Czech it out

My personal Top Five Favorite Books lost scientific credibility years ago when I realized there were at least three times as many books crammed into this personal category of honor. I hadn’t re-evaluated what I had loved in many years, so instead of swapping out, say, The Edible Woman by Margaret Atwood for, say, A Visit From the Goon Squad, I just kept stacking titles and hoped a literalist never asked me to recite the list.

Jodi and I were iTalking about Minnesota Re-Reads, doubling back to some old favorites to see how the longtime faves fared a decade, at least, since they were first dubbed best of the best. She agreed with the younger version of herself and still got misty over A Prayer for Owen Meany. I decided to reconsider Milan Kundera’s The Unbearable Lightness of Being.

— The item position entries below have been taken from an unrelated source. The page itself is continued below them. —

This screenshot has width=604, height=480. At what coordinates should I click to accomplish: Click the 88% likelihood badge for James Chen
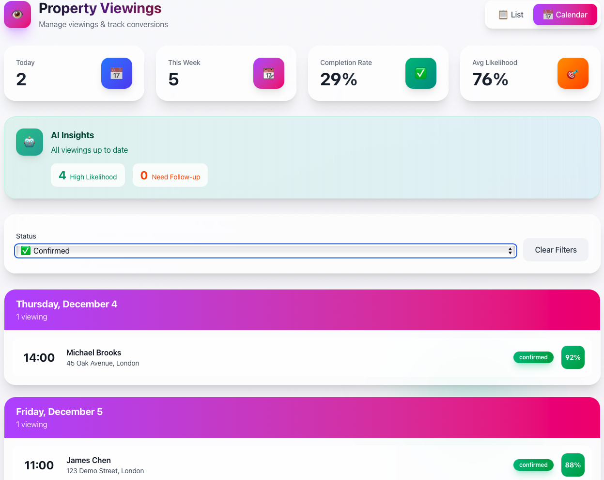coord(573,465)
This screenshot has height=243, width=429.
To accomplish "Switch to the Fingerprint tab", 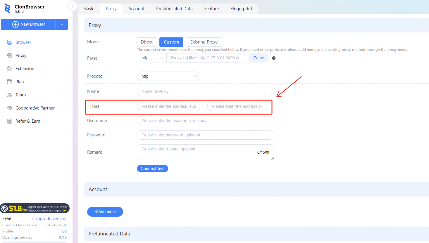I will pyautogui.click(x=241, y=9).
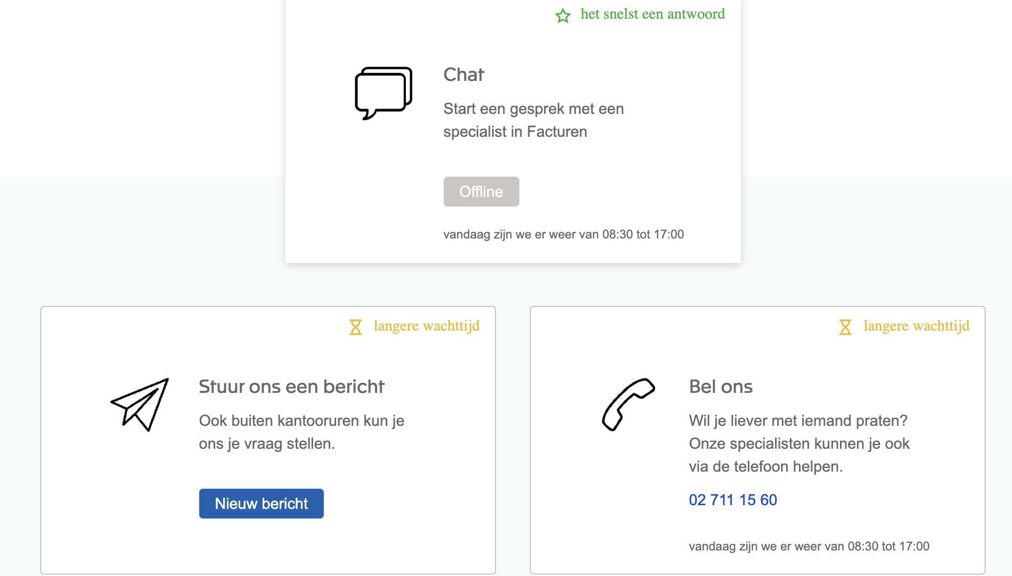The height and width of the screenshot is (576, 1012).
Task: Click the 'Bel ons' heading
Action: coord(721,386)
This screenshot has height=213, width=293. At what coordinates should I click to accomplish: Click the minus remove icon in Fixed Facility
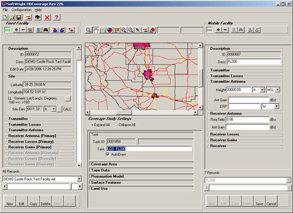(x=23, y=30)
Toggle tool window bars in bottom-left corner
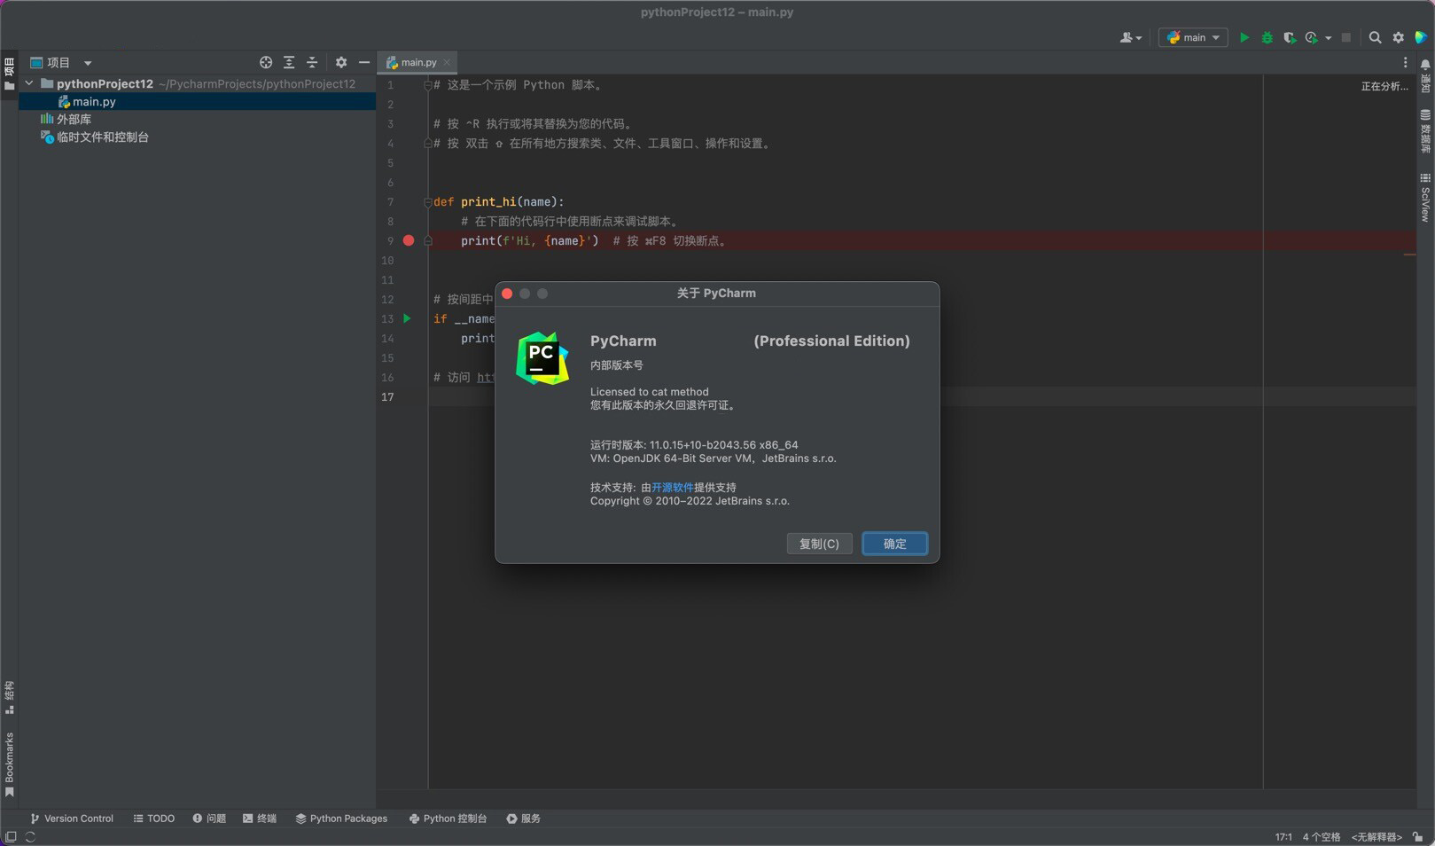The width and height of the screenshot is (1435, 846). point(11,836)
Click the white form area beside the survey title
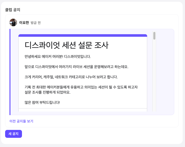 click(x=128, y=45)
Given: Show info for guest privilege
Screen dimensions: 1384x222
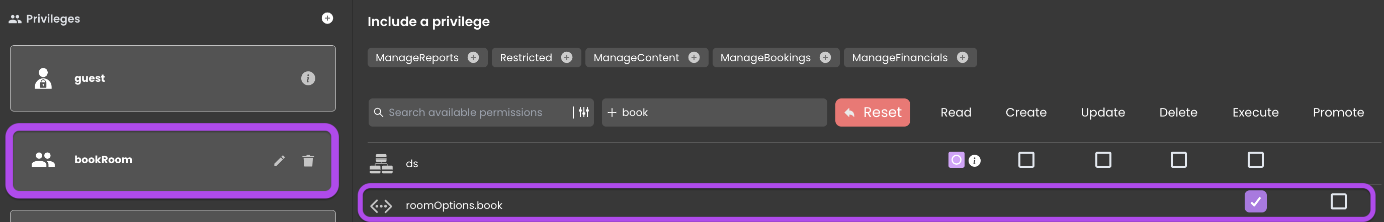Looking at the screenshot, I should (x=308, y=78).
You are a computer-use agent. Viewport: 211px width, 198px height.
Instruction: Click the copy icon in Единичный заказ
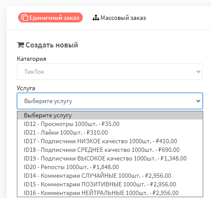tap(25, 18)
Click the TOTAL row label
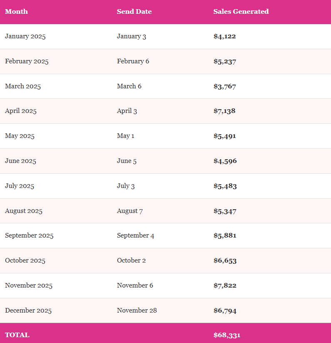Image resolution: width=331 pixels, height=343 pixels. (x=17, y=335)
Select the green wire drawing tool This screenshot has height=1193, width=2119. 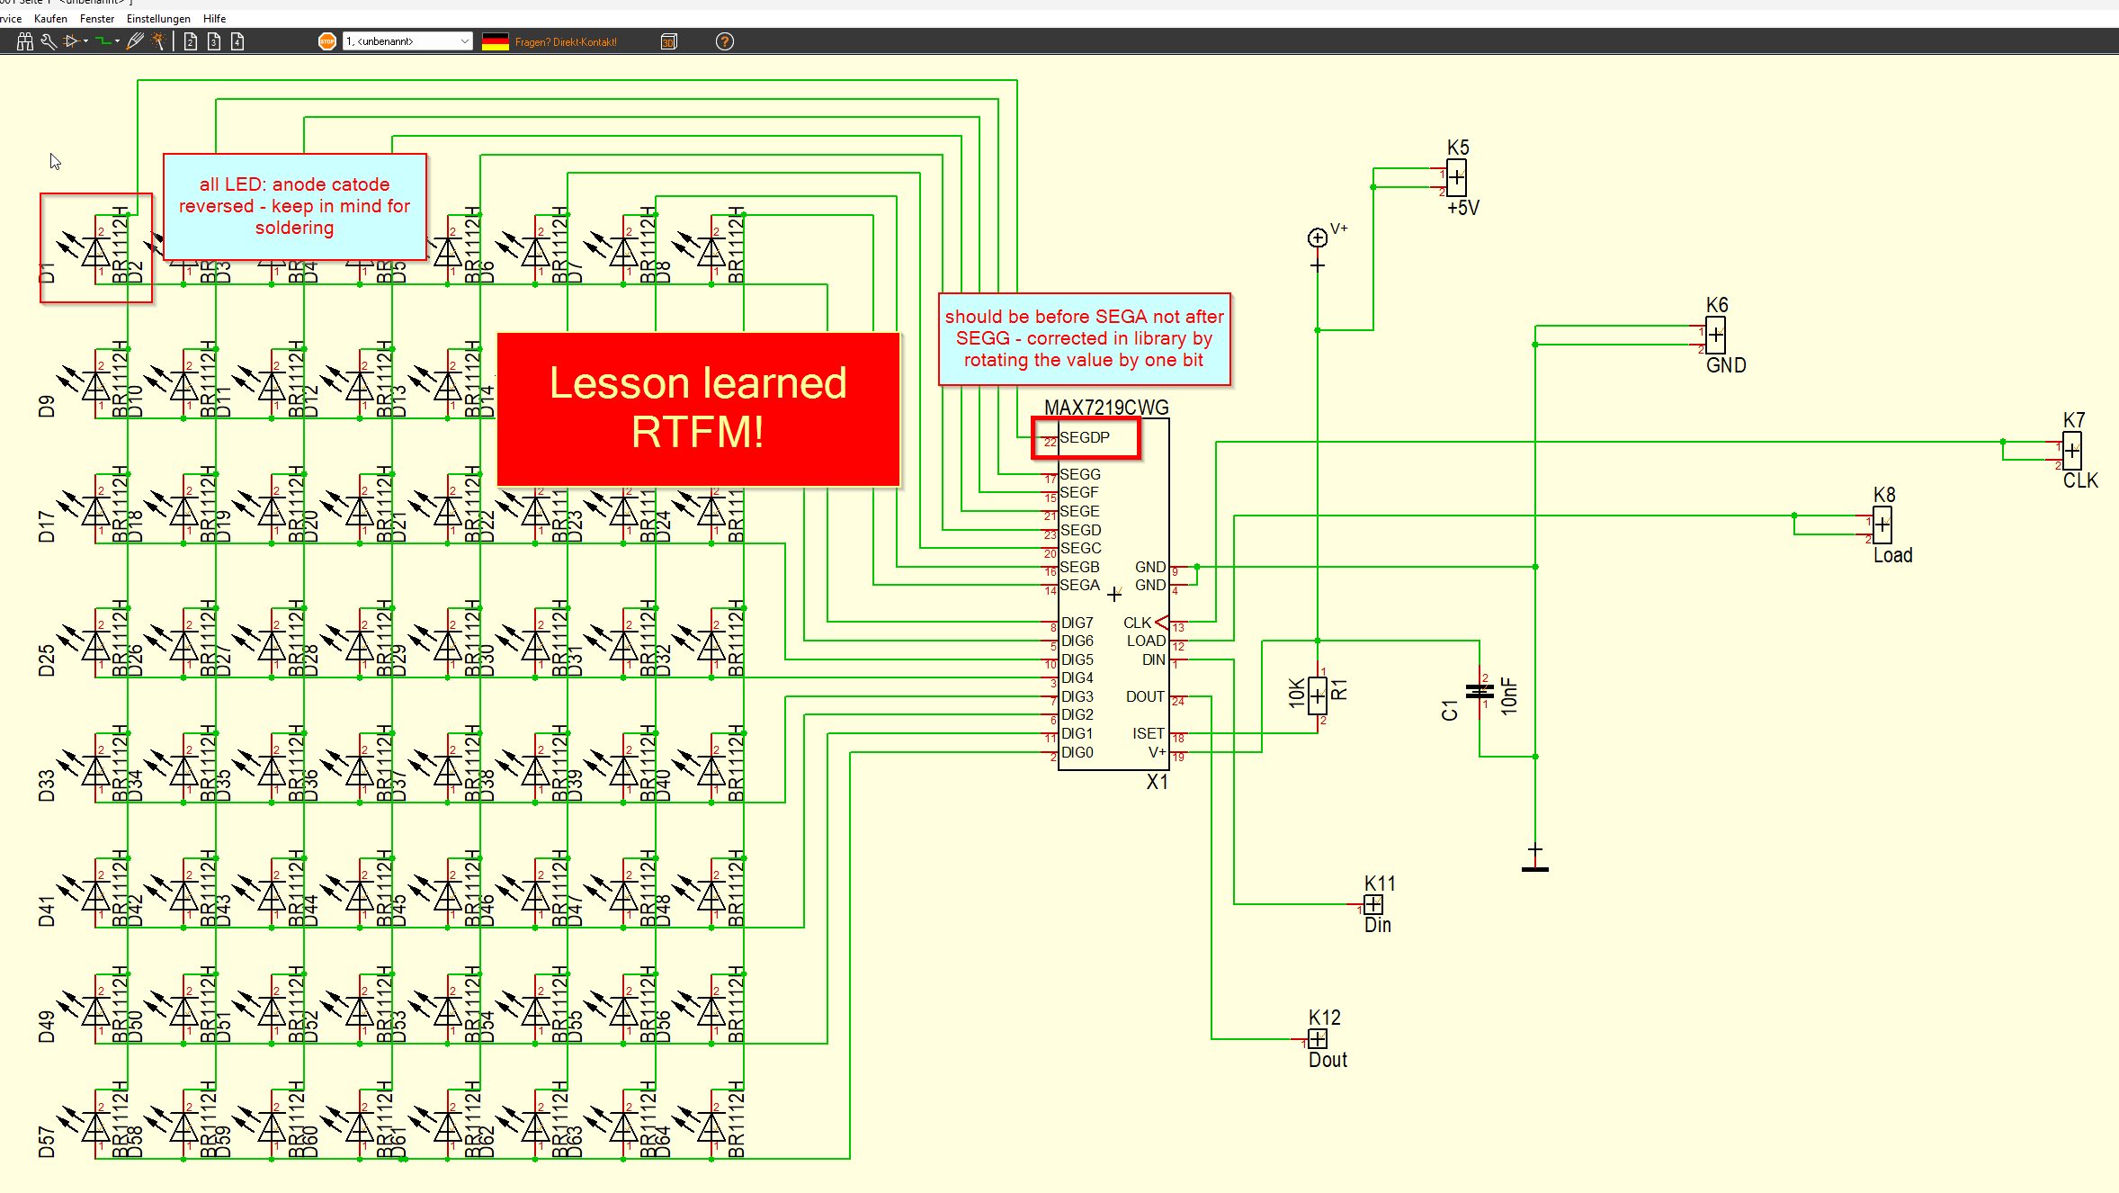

I’ve read the novel at least twice and I’ve seen the movie. All I remembered was adoring it and the image of Sabine, an artist, dressed in little more than a bowler hat and walking across a mirror laid on the floor of her studio. I liked the scene enough to one year wear a bowler hat for Halloween.

Kundera’s story centers on the super-sexed Tomas, a Czech surgeon, and Tereza, a woman he meets by chance, who he imagines came to him like Moses: A baby in a basket sent down a stream. Though he is in love with her, a rarity for him, he continues a relationship with Sabine, a woman who favors fiery flings over domesticity, and after Sabine, countless others. Body and soul are separate things, he tells his wife who smells the scent of other women in his hair. His infidelity gives her nightmares and damn near breaks her. But he refuses to smother the impulse for the sake of her sanity. On the sidelines is Franz, a man out of his head in love with Sabine, who confesses his affair to his pretty awful wife and subsequently gets dumped by Sabine, who no longer finds the relationship interesting in the light of his confession. At the same time, the Soviet Union has invaded the Czechs and the aftermath is pretty grim for people protesting communist rule. Rooms are bugged, people are killed and Tomas is pressured out of his high-falooting gig as a renowned surgeon when he has a political piece published in a newspaper.

More than 10 years after I read and loved this book my new response is: It’s kind of a drag. Or more like a drag sandwich. Parts that interest me between slabs of stuff that didn’t.

I know what I liked long ago. I liked Sabine. I liked the idea of this woman making art and eschewing husband-wife scenarios and signing on dotted lines. I liked the idea of her painting things that rankled the art world and booting dudes from her front door and, worse case scenario, changing her address if things got too out of control. I probably thought I would like to live like that, which I now see would never work for me.

It’s the voice of this all-knowing third person narrator that bugs. It’s repetitious and philosophical and I had a hard time making my eyes take in every word. Right around the time I would start to glaze over with the blah-blah-blahs, the narrative would pick up again. Tereza decides to have her own fling! Or Franz takes up with a young mentee! and I’d get sucked back into it.

The verdict: I think I can safely eject this one from the Top Five.